La laïcité : un prétexte pour camoufler le rejet des musulmans? (partie 2)

Par: Annie-Ève Collin

Dans la première partie de cette série de billets, je faisais valoir que ce n'est pas parce que le voile suscite davantage de discussions que les autres signes religieux que l'on peut en conclure que la laïcité est un prétexte pour faire passer une malsaine xénophobie anti-musulmans.

Depuis que le gouvernement caquiste a précisé les modalités de son projet, eut égard aux signes religieux chez les fonctionnaires, un autre argument se fait entendre : concrètement, la grande majorité des personnes touchées par la loi proposée par la CAQ seraient des enseignantes qui portent le voile islamique. Il y a assez peu de juges et de policiers de sexe masculin qui portent un turban ou une kippa, nous dit-on. Les enseignantes de sexe féminin qui portent le voile, au contraire, sont nombreuses. Serait-ce, comme certains le prétendent, la preuve que la défense de la laïcité n'est qu'une façon hypocrite de s'en prendre aux musulmans en particulier?

Il est incontestable que dans les faits, ce sont surtout des enseignantes qui portent le voile qui seraient touchées par la loi proposée par la CAQ, si celle-ci venait à être adoptée. Mais est-ce suffisant pour conclure que l'intention est de les viser en particulier ? Pratiquement n'importe quelle loi, n'importe quelle règle a davantage d'impact sur certaines personnes que sur d'autres. Le traitement qui est prévu est équitable à la base : quel que soit le signe religieux qu'on veut porter, si on veut occuper un poste de fonctionnaire en position d'autorité, on doit le retirer pendant qu'on travaille (et on est parfaitement libre de le porter en dehors du travail). 

Un code vestimentaire interdisant les minijupes a un impact sur les femmes qui aiment en porter et n'en a aucun sur les femmes qui n'en portent jamais de toute façon ; un tel règlement a un impact sur bien peu d'hommes, quoique sur quelques uns, oui, mais il a un impact sur bon nombre de femmes. C'est donc une règle qui a davantage d'impact sur certains groupes que sur d'autres. Est-ce pour autant un règlement fait pour viser les femmes, la preuve d'un sexisme éhonté qui se donne des airs de souci d'un certain décorum ?

La limite du taux d'alcoolémie permis quand on conduit un véhicule a davantage d'impact sur les gens qui boivent de l'alcool que sur les gens qui n'en boivent pas. L'interdiction de boire de l'alcool dans bon nombre de lieux publics a davantage d'impact sur les gens qui boivent que sur les gens qui ne boivent pas. Si des études en venaient à montrer qu'une plus grande proportion de chrétiens que de musulmans boivent de l'alcool, pourrait-on en conclure que ces lois visent les chrétiens et les discriminent par rapport aux musulmans ? Non, n'est-ce pas?

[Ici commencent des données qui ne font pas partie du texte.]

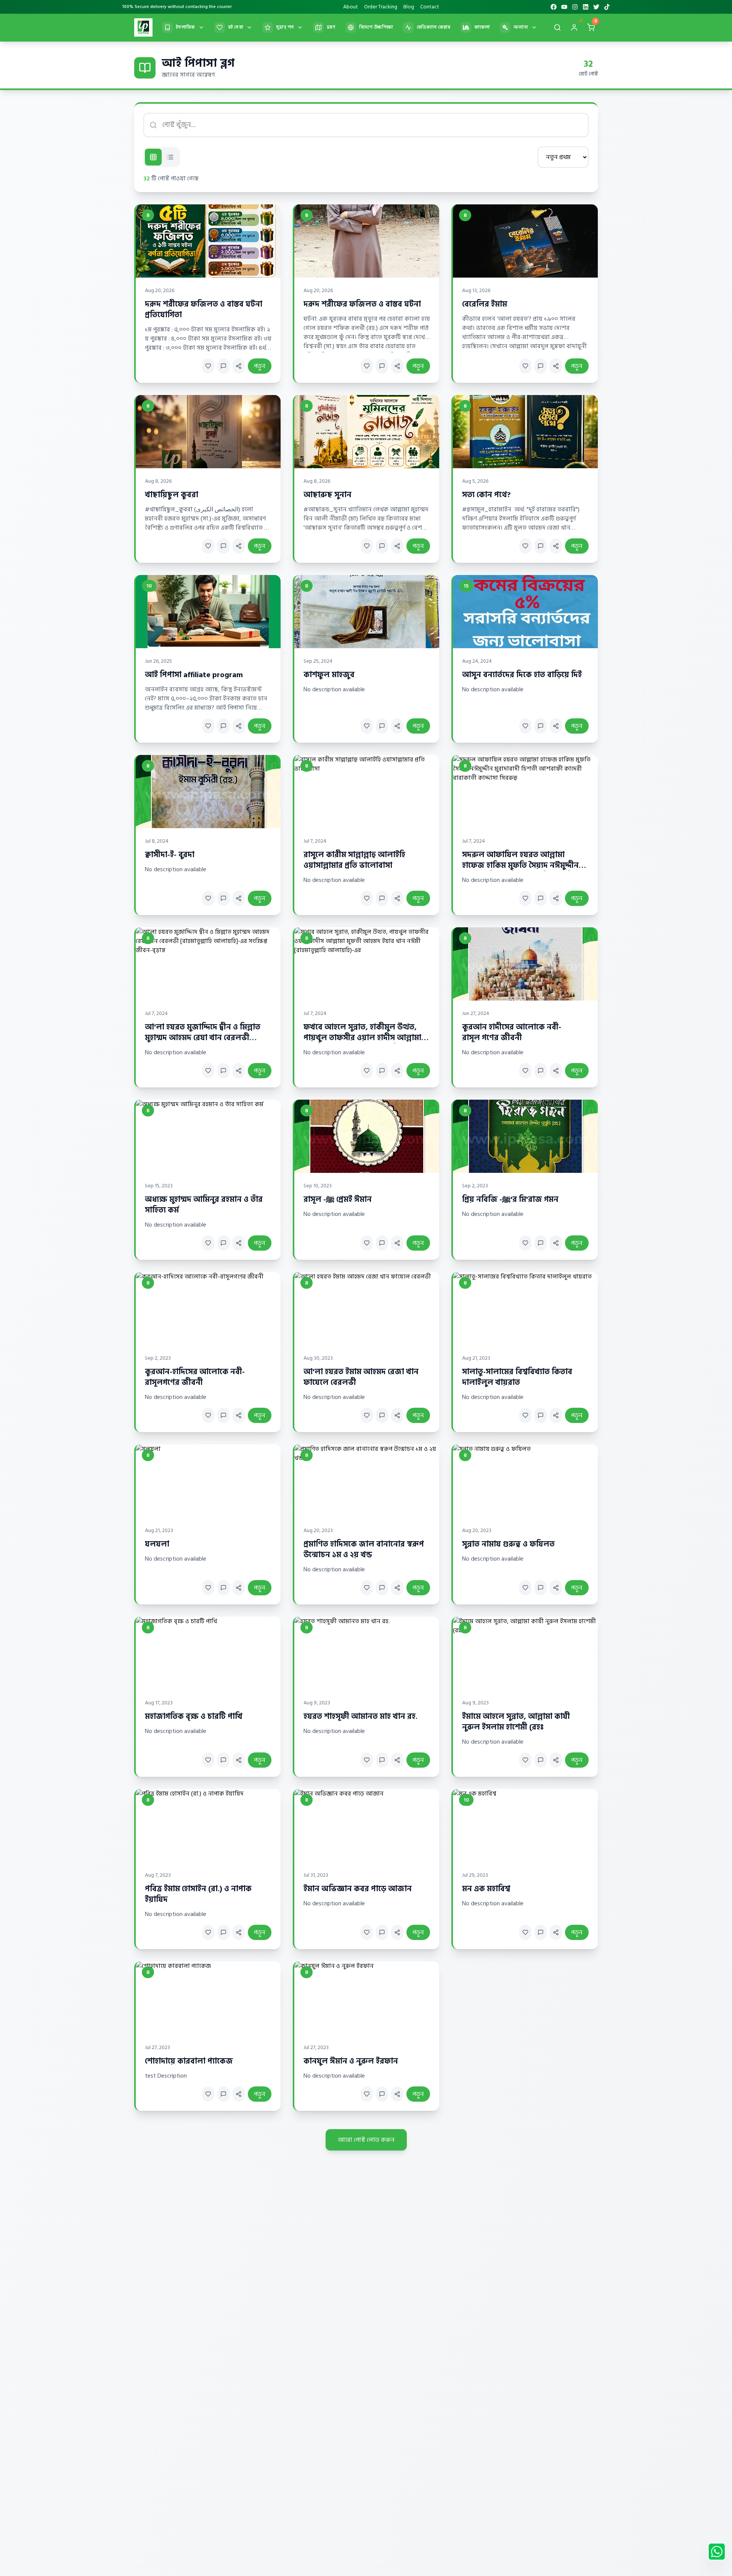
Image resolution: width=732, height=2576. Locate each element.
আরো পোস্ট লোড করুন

Pensez à tous les exemples de loi ou de règlement que vous voulez, il y aura toujours des gens pour qui c'est plus contraignant que pour d'autres. En conclure que toute loi et tout règlement est injustement discriminatoire serait absurde.

La laïcité présente le port de signes religieux comme un problème de la part d'un fonctionnaire en position d'autorité ; cela vaut pour tous les signes de toutes les religions. Que ceux qui portent un signe religieux soient plus nombreux dans certaines confessions que dans d'autres, ne suffit pas à conclure que la laïcité est établie dans le but sournois de s'en prendre aux adeptes d'une religion en particulier.